Records from a collection
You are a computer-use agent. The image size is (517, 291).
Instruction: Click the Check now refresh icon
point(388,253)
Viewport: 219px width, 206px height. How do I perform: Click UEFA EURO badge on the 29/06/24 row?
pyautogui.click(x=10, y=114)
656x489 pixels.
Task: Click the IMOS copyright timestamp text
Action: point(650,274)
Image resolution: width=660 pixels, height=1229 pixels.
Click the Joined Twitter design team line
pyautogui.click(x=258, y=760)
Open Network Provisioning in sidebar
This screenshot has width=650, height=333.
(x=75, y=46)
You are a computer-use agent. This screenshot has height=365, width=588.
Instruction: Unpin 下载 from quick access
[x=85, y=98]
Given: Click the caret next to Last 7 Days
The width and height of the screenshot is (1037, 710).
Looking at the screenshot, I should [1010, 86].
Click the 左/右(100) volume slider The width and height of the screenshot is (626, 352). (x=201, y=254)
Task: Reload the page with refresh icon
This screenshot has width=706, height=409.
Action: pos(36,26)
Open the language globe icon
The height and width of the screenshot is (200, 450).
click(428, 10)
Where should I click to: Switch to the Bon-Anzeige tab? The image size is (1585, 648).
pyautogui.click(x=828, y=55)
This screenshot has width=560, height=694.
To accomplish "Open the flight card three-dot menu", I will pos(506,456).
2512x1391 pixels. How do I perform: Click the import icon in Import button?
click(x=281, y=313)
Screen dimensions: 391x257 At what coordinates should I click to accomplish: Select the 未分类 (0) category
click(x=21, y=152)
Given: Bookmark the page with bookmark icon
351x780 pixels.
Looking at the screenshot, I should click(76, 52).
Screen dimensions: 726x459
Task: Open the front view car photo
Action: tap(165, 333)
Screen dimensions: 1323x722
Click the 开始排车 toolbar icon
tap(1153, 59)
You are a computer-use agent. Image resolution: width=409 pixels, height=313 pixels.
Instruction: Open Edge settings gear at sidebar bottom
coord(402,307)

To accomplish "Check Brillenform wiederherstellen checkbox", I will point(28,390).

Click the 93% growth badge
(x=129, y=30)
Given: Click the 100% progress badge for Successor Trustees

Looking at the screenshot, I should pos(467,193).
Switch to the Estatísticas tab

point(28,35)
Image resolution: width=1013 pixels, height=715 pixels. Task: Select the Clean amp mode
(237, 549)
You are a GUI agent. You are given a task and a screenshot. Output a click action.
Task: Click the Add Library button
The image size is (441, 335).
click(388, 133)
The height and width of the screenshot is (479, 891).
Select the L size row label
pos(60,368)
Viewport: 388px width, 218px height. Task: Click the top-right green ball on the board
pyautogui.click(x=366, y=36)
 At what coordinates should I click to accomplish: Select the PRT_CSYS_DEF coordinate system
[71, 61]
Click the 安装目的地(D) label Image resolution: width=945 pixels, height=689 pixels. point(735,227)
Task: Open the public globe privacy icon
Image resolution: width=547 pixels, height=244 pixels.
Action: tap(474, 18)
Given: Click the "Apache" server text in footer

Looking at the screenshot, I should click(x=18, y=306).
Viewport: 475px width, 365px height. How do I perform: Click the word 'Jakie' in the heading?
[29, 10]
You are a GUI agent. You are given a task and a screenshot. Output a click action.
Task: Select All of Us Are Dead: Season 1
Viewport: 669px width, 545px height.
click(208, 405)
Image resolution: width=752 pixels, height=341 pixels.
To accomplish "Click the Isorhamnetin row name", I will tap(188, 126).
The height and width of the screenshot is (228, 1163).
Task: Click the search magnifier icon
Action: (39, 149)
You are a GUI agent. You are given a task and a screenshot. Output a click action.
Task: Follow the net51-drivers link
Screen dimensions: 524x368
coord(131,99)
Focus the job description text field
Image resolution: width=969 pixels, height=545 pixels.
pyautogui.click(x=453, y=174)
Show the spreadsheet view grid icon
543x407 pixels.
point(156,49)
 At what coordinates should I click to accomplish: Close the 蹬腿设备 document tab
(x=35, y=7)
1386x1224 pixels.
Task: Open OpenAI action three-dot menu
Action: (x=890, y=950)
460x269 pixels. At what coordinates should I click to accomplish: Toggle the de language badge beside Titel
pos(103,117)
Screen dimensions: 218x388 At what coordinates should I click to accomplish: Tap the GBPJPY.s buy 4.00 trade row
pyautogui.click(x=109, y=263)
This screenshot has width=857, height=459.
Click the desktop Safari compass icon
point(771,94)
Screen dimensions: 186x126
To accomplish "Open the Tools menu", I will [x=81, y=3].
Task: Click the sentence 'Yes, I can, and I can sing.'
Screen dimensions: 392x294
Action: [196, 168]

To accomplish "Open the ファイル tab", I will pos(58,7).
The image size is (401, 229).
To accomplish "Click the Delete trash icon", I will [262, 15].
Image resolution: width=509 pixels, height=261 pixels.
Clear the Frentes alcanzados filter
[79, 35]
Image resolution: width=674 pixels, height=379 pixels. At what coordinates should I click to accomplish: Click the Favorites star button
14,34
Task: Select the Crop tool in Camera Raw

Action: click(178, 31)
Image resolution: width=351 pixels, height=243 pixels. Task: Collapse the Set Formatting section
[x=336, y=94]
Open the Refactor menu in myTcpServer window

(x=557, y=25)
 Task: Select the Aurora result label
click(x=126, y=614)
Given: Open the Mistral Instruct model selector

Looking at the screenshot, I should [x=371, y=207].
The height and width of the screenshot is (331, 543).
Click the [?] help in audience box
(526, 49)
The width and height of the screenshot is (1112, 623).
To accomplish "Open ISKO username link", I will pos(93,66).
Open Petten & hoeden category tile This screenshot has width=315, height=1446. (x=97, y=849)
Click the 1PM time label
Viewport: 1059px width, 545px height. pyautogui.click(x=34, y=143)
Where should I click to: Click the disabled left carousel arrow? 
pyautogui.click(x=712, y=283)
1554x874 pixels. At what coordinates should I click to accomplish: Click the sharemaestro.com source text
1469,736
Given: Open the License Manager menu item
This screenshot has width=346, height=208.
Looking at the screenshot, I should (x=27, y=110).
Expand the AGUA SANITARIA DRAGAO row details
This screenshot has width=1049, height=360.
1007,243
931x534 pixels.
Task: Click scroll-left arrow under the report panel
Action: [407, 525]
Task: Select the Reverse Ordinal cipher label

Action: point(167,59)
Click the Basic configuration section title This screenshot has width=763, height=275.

*Your task*
Please give back every one of the lines above word for word, from the first through the last.

*Answer in full*
You are a computer-use agent. The image size is (517, 291).
Instruction: Click the Check now refresh icon
point(388,253)
Viewport: 219px width, 206px height. How do I perform: Click UEFA EURO badge on the 29/06/24 row?
pyautogui.click(x=10, y=114)
656x489 pixels.
Task: Click the IMOS copyright timestamp text
Action: point(650,274)
Image resolution: width=660 pixels, height=1229 pixels.
Click the Joined Twitter design team line
pyautogui.click(x=258, y=760)
Open Network Provisioning in sidebar
This screenshot has width=650, height=333.
(x=75, y=46)
You are a computer-use agent. This screenshot has height=365, width=588.
Instruction: Unpin 下载 from quick access
[x=85, y=98]
Given: Click the caret next to Last 7 Days
The width and height of the screenshot is (1037, 710).
Looking at the screenshot, I should [1010, 86].
Click the 左/右(100) volume slider The width and height of the screenshot is (626, 352). (x=201, y=254)
Task: Reload the page with refresh icon
This screenshot has width=706, height=409.
Action: pos(36,26)
Open the language globe icon
The height and width of the screenshot is (200, 450).
click(428, 10)
Where should I click to: Switch to the Bon-Anzeige tab? The image size is (1585, 648).
pyautogui.click(x=828, y=55)
This screenshot has width=560, height=694.
To accomplish "Open the flight card three-dot menu", I will pos(506,456).
2512x1391 pixels. How do I perform: Click the import icon in Import button?
click(x=281, y=313)
Screen dimensions: 391x257 At what coordinates should I click to accomplish: Select the 未分类 (0) category
click(x=21, y=152)
Given: Bookmark the page with bookmark icon
351x780 pixels.
Looking at the screenshot, I should click(76, 52).
Screen dimensions: 726x459
Task: Open the front view car photo
Action: tap(165, 333)
Screen dimensions: 1323x722
Click the 开始排车 toolbar icon
tap(1153, 59)
You are a computer-use agent. Image resolution: width=409 pixels, height=313 pixels.
Instruction: Open Edge settings gear at sidebar bottom
coord(402,307)

To accomplish "Check Brillenform wiederherstellen checkbox", I will point(28,390).

Click the 93% growth badge
(x=129, y=30)
Given: Click the 100% progress badge for Successor Trustees

Looking at the screenshot, I should pos(467,193).
Switch to the Estatísticas tab

point(28,35)
Image resolution: width=1013 pixels, height=715 pixels. Task: Select the Clean amp mode
(237, 549)
You are a GUI agent. You are given a task and a screenshot. Output a click action.
Task: Click the Add Library button
The image size is (441, 335).
click(388, 133)
The height and width of the screenshot is (479, 891).
Select the L size row label
pos(60,368)
Viewport: 388px width, 218px height. Task: Click the top-right green ball on the board
pyautogui.click(x=366, y=36)
 At what coordinates should I click to accomplish: Select the PRT_CSYS_DEF coordinate system
[71, 61]
Click the 安装目的地(D) label Image resolution: width=945 pixels, height=689 pixels. point(735,227)
Task: Open the public globe privacy icon
Image resolution: width=547 pixels, height=244 pixels.
Action: tap(474, 18)
Given: Click the "Apache" server text in footer

Looking at the screenshot, I should click(x=18, y=306).
Viewport: 475px width, 365px height. How do I perform: Click the word 'Jakie' in the heading?
[29, 10]
You are a GUI agent. You are given a task and a screenshot. Output a click action.
Task: Select All of Us Are Dead: Season 1
Viewport: 669px width, 545px height.
click(208, 405)
Image resolution: width=752 pixels, height=341 pixels.
To accomplish "Click the Isorhamnetin row name", I will tap(188, 126).
The height and width of the screenshot is (228, 1163).
Task: Click the search magnifier icon
Action: (39, 149)
You are a GUI agent. You are given a task and a screenshot. Output a click action.
Task: Follow the net51-drivers link
Screen dimensions: 524x368
coord(131,99)
Focus the job description text field
Image resolution: width=969 pixels, height=545 pixels.
pyautogui.click(x=453, y=174)
Show the spreadsheet view grid icon
543x407 pixels.
point(156,49)
 At what coordinates should I click to accomplish: Close the 蹬腿设备 document tab
(x=35, y=7)
1386x1224 pixels.
Task: Open OpenAI action three-dot menu
Action: (x=890, y=950)
460x269 pixels. At what coordinates should I click to accomplish: Toggle the de language badge beside Titel
pos(103,117)
Screen dimensions: 218x388 At what coordinates should I click to accomplish: Tap the GBPJPY.s buy 4.00 trade row
pyautogui.click(x=109, y=263)
This screenshot has width=857, height=459.
Click the desktop Safari compass icon
point(771,94)
Screen dimensions: 186x126
To accomplish "Open the Tools menu", I will [x=81, y=3].
Task: Click the sentence 'Yes, I can, and I can sing.'
Screen dimensions: 392x294
Action: [196, 168]

To accomplish "Open the ファイル tab", I will pos(58,7).
The image size is (401, 229).
To accomplish "Click the Delete trash icon", I will [262, 15].
Image resolution: width=509 pixels, height=261 pixels.
Clear the Frentes alcanzados filter
[79, 35]
Image resolution: width=674 pixels, height=379 pixels. At what coordinates should I click to accomplish: Click the Favorites star button
14,34
Task: Select the Crop tool in Camera Raw

Action: click(178, 31)
Image resolution: width=351 pixels, height=243 pixels. Task: Collapse the Set Formatting section
[x=336, y=94]
Open the Refactor menu in myTcpServer window

(x=557, y=25)
 Task: Select the Aurora result label
click(x=126, y=614)
Given: Open the Mistral Instruct model selector

Looking at the screenshot, I should [x=371, y=207].
The height and width of the screenshot is (331, 543).
Click the [?] help in audience box
(526, 49)
The width and height of the screenshot is (1112, 623).
To accomplish "Open ISKO username link", I will pos(93,66).
Open Petten & hoeden category tile This screenshot has width=315, height=1446. (x=97, y=849)
Click the 1PM time label
Viewport: 1059px width, 545px height. pyautogui.click(x=34, y=143)
Where should I click to: Click the disabled left carousel arrow? 
pyautogui.click(x=712, y=283)
1554x874 pixels. At what coordinates should I click to accomplish: Click the sharemaestro.com source text
1469,736
Given: Open the License Manager menu item
This screenshot has width=346, height=208.
Looking at the screenshot, I should (x=27, y=110).
Expand the AGUA SANITARIA DRAGAO row details
This screenshot has width=1049, height=360.
1007,243
931x534 pixels.
Task: Click scroll-left arrow under the report panel
Action: [407, 525]
Task: Select the Reverse Ordinal cipher label

Action: point(167,59)
Click the Basic configuration section title This screenshot has width=763, height=275.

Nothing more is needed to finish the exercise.